Over the past couple of months, First Nations has received several grants that will go a long way toward fulfilling our mission of strengthening American Indian economies to support healthy Native communities.

In March, we received a $1.2 million grant for a project that aims to build the sustainability and vibrancy of Native American organizations that are specifically targeting Native artists and Native cultural institutions. Under the project, we expect to award between 18 and 55 grants ranging from $500 to $30,000 each over the next three years.  The grants will help develop the effectiveness and capacity of reservation-based and select non-reservation-based Native museums, cultural centers, community development financial institutions (CDFIs), nonprofit organizations, tribal programs and Native chambers of commerce that have program initiatives in place to support Native art and Native artists. There also will be additional grants, scholarships and travel stipends awarded for professional development opportunities, conferences and related convenings.

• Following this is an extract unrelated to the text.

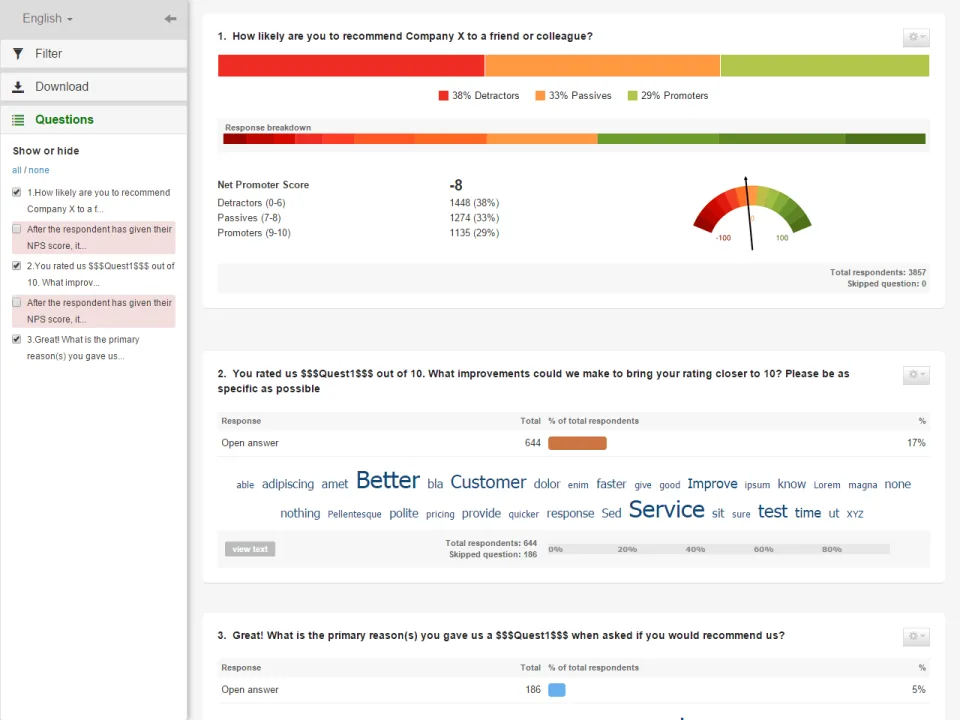Open the Download section
This screenshot has width=960, height=720.
(x=94, y=87)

The grant was awarded by the Margaret A. Cargill Foundation of Eden Prairie, Minnesota.

In February, we announced that AARP Foundation granted us $250,000 to expand a project that addresses hunger, nutrition and food security of Native American tribal elders. The new grant expands work that began in 2012 when AARP Foundation provided First Nations with a $187,660 grant to begin the Native American Food Security project.

Under the first grant, First Nations awarded funding to four projects that have been successfully completed and evaluated.  They were to the Ponca Tribe of Oklahoma, the Pueblo of Nambe and Santo Domingo Pueblo in New Mexico, and Sipaulovi Development Corporation (Hopi) in Arizona. Under the new grant, First Nations will award funding to additional Native American projects.

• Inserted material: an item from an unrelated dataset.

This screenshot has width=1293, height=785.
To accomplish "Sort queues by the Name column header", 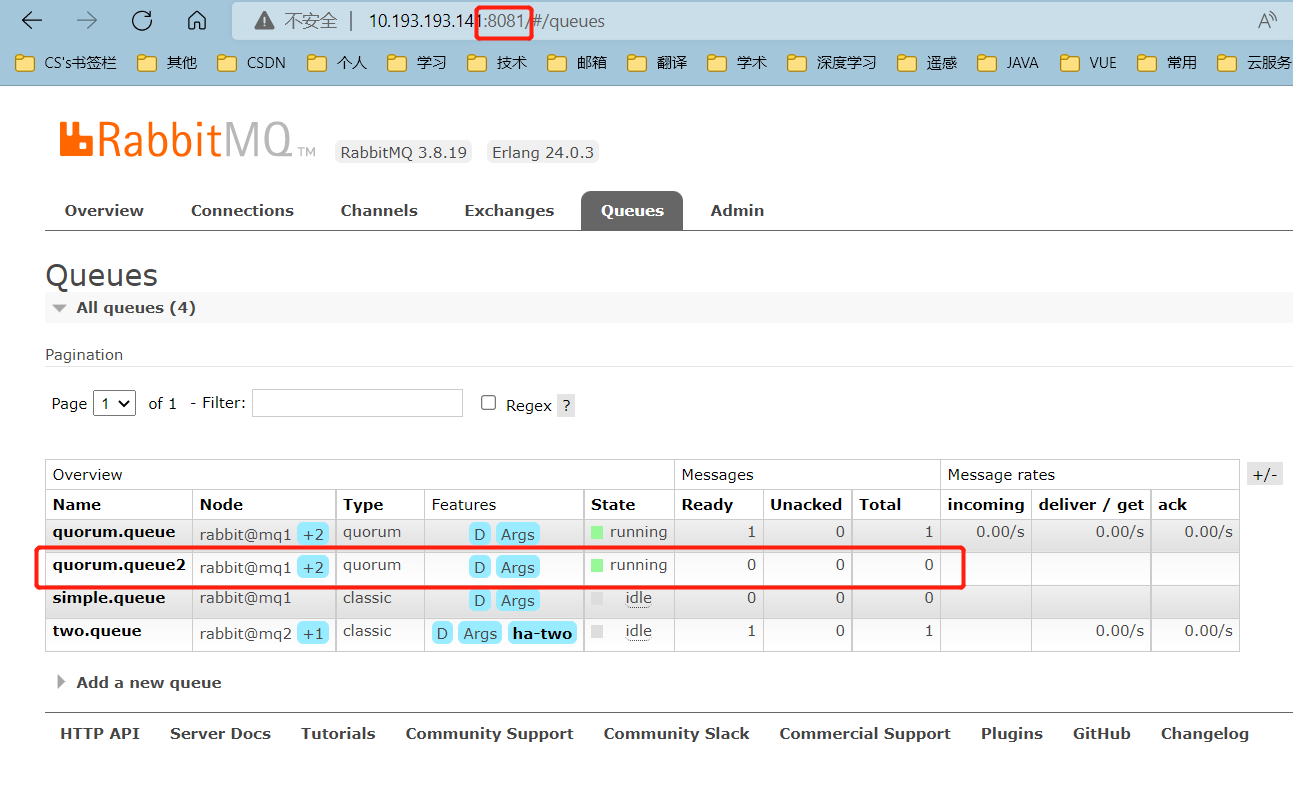I will [x=77, y=504].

Earlier in February, we announced that the Comcast Foundation provided a $50,000 grant to supplement a 2013 grant of $1.1 million from The Kresge Foundation. Together, they are being used to enhance the capacity and effectiveness of American Indian nonprofit organizations located in urban settings, as well as providing training and technical assistance services.

This is just the latest from the Comcast Foundation.  Last year the foundation gave First Nations funds to produce television announcements along with more than $1.5 million in donated airtime on the Comcast Xfinity cable TV system.  This allowed First Nations to run its public service advertising spots more than 113,000 times on various channels.  In turn, these announcements helped build awareness of First Nations and the work we do to address pressing issues in Indian Country.

Project Reconnects Hopi Youth, Elders, Language & Traditions

Kaya and Hospomana making piki

In northeastern Arizona, Mesa Media, Inc. works hard to revitalize the Hopi language by distributing Hopi language learning materials – created by Hopi people, for Hopi people, in Hopi communities.

With a $20,000 grant from First Nations Development Institute’s 2012-2013 Native Youth and Culture Fund application cycle, as well as with funds leveraged from other sources, Mesa Media held several youth-based trainings and workshops and worked to create a set of conversational Hopi audio CDs and workbooks based on first-hand agricultural knowledge from Hopi elders.

From July 2012 through March 2013, Mesa Media held three language classes for more than 100 community members (mostly youth) from all 13 Hopi communities and three surrounding towns. During the classes, instructors used hands-on activities to introduce the youth to a variety of subjects, from improving vocabulary to aspects of Hopi foods and agriculture.  In addition, each participant received a complete set of Mesa Media’s Hopi language CDs, DVDs and books to use at home and to share with their families.

Traditional foods workshop

During the course of the grant, Mesa Media also offered a series of five hands-on workshops for Hopi girls to learn about traditional food preparation. The workshops were primarily held in the Hopi language and taught many traditional skills, including how to make piki (a thin bread made of corn). With the aid of instructors, the girls made the piki batter, built the fire and prepared piki using the ancient technology of spreading batter to just the right thickness on hot piki stones.

As a result of the workshops, Mesa Media has recorded a Hopi language CD that teaches about piki making. On the CD, one of the youth participants uses her new Hopi language and food-preparation skills to escort the audience through many of the steps in the process to make piki.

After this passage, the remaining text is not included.